JANA WENDT: Often described as one of this country’s most influential church leaders, he’s also taken his message directly to MPs in Canberra, where he’s addressed what’s known as the Parliamentary Christian Fellowship, organised by Liberal Bruce Baird.
BRUCE BAIRD, LIBERAL MP: And some people liked him, some people didn’t. But he gave an interesting talk, yeah. Somebody who’s got the biggest church in Australia, you need to listen to.
BRIAN HOUSTON: It should be shocking. Is there anything shocking? Shocking?
JANA WENDT: Brian Houston’s preaching style is showcased on network TV in Australia and broadcast in another 120 countries around the world. He built up Hillsong with his wife Bobbie starting from scratch 20 years ago. Hillsong’s modest beginnings were the starting point for what’s become a very, very successful enterprise.
BRIAN HOUSTON: Our total income last year was, I think, $40 million. Now exactly how much of that was donations, I’m not sure. But you’ve got your donations, you’ve got your conferences and then the Hillsong music arm, and different sources. The important thing for me is that obviously it’s a non-profit organisation.
+ + + + + + +
> [PROBLEM DETAILS]: Write out the part of the Hillsong transcript that starts with the words "JANA WENDT: Often" and ends with "to listen to.", word for word. The items come from a separate source unrelated to the transcript.
+ + + + + + +
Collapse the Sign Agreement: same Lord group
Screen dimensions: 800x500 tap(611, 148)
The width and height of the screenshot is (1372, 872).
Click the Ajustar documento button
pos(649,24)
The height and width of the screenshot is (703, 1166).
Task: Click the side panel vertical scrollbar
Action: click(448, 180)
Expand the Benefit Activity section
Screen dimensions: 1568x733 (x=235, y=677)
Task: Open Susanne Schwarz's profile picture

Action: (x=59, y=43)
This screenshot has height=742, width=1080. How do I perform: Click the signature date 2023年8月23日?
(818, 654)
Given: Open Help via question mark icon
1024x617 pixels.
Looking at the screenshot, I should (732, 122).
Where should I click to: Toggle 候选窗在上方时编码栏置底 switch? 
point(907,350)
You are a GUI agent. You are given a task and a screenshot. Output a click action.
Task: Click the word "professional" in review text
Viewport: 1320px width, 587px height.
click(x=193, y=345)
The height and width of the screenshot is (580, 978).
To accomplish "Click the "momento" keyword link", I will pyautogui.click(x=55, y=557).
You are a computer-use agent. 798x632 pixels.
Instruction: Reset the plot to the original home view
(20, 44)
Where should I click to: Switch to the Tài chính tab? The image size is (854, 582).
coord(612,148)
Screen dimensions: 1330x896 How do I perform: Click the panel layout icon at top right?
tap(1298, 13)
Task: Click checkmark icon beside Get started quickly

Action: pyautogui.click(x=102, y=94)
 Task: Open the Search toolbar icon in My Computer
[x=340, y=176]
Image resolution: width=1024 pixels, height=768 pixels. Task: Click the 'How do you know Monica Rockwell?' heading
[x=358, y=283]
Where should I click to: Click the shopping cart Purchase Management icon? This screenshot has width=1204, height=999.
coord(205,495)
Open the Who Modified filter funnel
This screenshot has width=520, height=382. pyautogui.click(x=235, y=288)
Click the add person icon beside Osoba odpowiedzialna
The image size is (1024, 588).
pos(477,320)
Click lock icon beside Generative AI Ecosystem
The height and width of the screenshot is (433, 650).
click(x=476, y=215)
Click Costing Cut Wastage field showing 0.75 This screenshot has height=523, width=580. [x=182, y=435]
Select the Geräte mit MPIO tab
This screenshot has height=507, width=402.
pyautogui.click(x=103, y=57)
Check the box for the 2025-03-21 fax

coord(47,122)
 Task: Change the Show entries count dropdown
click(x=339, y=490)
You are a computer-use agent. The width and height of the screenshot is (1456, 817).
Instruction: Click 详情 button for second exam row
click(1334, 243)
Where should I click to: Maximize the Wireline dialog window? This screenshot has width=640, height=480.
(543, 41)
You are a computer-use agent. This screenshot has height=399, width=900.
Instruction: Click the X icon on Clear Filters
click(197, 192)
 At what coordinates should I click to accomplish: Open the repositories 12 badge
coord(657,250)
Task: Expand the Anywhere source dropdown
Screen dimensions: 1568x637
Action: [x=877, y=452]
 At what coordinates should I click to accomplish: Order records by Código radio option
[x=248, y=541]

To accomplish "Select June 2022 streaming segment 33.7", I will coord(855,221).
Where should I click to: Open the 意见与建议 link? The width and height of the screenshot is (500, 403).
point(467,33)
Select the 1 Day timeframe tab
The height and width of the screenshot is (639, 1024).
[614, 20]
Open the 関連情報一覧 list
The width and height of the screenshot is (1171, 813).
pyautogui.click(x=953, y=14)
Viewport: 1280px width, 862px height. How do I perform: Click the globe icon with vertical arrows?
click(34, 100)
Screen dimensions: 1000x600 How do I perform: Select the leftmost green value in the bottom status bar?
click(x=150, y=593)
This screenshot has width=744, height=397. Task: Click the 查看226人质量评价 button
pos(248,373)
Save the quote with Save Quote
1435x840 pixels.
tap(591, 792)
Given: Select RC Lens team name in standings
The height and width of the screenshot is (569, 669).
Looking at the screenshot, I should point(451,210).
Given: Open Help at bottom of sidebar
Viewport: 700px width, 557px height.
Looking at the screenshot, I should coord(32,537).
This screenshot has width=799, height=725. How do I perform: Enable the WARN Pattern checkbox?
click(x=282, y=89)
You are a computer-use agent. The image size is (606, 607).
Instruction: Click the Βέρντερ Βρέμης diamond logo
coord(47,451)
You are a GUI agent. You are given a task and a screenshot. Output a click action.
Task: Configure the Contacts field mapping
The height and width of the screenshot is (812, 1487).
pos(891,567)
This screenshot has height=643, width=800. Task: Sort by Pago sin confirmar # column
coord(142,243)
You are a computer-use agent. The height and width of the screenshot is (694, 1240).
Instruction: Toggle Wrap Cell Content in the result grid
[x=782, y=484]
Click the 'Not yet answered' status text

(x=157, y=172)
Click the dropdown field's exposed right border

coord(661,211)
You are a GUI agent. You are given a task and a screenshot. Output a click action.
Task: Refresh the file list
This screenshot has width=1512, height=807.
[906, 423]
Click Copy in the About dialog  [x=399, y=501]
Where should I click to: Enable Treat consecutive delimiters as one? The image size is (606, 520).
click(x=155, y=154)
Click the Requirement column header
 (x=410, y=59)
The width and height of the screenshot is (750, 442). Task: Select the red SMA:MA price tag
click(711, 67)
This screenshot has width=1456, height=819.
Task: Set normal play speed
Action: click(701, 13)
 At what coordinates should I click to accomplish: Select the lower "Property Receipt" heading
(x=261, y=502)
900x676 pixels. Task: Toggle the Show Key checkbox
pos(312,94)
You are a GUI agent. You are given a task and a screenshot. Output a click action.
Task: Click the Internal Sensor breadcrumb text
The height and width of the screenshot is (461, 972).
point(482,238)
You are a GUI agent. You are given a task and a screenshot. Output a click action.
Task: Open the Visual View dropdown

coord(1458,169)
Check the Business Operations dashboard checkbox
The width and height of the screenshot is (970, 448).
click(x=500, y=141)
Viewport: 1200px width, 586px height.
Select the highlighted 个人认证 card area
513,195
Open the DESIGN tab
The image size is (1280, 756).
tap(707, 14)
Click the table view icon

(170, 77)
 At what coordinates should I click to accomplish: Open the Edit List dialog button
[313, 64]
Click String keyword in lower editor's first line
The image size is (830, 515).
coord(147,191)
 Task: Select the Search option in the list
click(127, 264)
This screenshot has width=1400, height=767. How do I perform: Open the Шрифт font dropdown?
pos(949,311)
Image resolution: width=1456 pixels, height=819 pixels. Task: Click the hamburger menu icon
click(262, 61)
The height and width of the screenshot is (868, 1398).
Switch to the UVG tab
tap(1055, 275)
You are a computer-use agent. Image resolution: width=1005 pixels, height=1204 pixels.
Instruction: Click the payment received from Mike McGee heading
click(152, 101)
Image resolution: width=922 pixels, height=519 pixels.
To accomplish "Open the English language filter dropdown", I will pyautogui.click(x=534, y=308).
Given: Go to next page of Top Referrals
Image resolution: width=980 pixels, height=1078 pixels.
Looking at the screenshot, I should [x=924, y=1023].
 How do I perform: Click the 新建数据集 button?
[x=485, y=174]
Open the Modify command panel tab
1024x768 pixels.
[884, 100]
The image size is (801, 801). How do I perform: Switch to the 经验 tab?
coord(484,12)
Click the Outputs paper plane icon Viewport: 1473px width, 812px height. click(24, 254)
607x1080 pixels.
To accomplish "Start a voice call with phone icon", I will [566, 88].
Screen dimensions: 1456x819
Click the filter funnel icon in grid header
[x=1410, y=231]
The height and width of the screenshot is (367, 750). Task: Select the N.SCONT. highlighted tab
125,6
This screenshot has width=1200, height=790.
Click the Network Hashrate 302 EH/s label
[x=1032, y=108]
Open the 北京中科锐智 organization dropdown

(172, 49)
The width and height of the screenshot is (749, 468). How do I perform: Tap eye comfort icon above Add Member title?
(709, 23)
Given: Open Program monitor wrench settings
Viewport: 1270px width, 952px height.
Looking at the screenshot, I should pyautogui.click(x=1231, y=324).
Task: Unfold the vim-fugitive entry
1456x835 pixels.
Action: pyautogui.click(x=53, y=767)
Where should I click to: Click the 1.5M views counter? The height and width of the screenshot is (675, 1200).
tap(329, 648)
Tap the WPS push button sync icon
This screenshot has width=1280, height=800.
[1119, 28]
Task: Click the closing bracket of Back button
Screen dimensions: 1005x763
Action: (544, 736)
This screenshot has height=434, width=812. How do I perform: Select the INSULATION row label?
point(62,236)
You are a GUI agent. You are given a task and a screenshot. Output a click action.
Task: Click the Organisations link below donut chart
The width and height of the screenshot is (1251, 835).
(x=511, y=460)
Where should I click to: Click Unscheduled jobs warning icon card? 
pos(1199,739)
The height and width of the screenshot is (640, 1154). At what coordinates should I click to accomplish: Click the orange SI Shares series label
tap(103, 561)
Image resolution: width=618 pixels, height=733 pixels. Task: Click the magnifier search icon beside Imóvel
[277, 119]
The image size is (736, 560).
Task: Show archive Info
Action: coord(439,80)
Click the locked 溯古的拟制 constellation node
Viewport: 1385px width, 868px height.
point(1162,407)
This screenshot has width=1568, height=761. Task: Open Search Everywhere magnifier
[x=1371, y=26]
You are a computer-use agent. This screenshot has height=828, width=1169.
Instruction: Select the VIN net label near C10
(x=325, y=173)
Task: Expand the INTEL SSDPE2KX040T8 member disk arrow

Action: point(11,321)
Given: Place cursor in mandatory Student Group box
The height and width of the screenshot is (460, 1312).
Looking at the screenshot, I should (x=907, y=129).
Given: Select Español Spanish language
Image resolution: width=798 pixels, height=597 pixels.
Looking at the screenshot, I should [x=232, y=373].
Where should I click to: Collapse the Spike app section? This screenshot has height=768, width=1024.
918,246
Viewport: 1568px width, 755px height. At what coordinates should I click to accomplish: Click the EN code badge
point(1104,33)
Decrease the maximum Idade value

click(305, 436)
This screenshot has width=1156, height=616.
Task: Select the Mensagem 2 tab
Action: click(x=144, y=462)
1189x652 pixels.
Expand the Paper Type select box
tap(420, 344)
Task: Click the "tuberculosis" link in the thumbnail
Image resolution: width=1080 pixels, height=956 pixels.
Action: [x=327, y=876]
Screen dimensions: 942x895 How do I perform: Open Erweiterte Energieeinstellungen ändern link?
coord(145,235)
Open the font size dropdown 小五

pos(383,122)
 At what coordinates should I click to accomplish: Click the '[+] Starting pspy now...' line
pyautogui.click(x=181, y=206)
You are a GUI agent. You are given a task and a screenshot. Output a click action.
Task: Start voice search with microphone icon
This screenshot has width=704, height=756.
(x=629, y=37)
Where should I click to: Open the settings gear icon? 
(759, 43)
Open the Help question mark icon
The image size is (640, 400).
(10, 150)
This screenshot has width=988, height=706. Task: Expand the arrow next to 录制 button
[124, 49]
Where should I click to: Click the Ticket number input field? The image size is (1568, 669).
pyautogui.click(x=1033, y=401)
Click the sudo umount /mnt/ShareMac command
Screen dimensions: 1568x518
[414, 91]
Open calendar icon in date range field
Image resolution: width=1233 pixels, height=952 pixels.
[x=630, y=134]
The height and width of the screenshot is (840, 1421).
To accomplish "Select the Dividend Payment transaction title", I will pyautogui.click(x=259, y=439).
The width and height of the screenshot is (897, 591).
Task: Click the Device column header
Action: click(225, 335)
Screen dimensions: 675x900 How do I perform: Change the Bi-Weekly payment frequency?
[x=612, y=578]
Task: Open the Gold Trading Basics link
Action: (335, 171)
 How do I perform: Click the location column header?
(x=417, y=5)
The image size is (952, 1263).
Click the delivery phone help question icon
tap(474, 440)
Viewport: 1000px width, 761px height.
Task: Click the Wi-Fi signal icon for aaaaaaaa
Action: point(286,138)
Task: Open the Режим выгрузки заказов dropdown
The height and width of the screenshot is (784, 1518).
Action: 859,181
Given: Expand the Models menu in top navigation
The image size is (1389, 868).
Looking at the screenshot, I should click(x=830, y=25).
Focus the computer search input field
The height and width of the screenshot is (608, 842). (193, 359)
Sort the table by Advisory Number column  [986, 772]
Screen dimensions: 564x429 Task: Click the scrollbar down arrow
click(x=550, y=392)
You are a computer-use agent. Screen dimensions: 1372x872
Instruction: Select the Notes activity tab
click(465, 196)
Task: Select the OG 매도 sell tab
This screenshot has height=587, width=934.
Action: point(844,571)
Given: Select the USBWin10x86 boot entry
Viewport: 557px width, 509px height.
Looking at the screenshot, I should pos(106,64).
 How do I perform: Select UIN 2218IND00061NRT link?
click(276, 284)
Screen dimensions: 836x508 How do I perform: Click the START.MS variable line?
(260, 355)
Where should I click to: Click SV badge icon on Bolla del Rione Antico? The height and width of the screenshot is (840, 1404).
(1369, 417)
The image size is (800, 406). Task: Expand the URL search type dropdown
+ + + + + + +
> [COMPLETED TASK]:
JANA WENDT: Often described as one of this country’s most influential church leaders, he’s also taken his message directly to MPs in Canberra, where he’s addressed what’s known as the Parliamentary Christian Fellowship, organised by Liberal Bruce Baird.
BRUCE BAIRD, LIBERAL MP: And some people liked him, some people didn’t. But he gave an interesting talk, yeah. Somebody who’s got the biggest church in Australia, you need to listen to.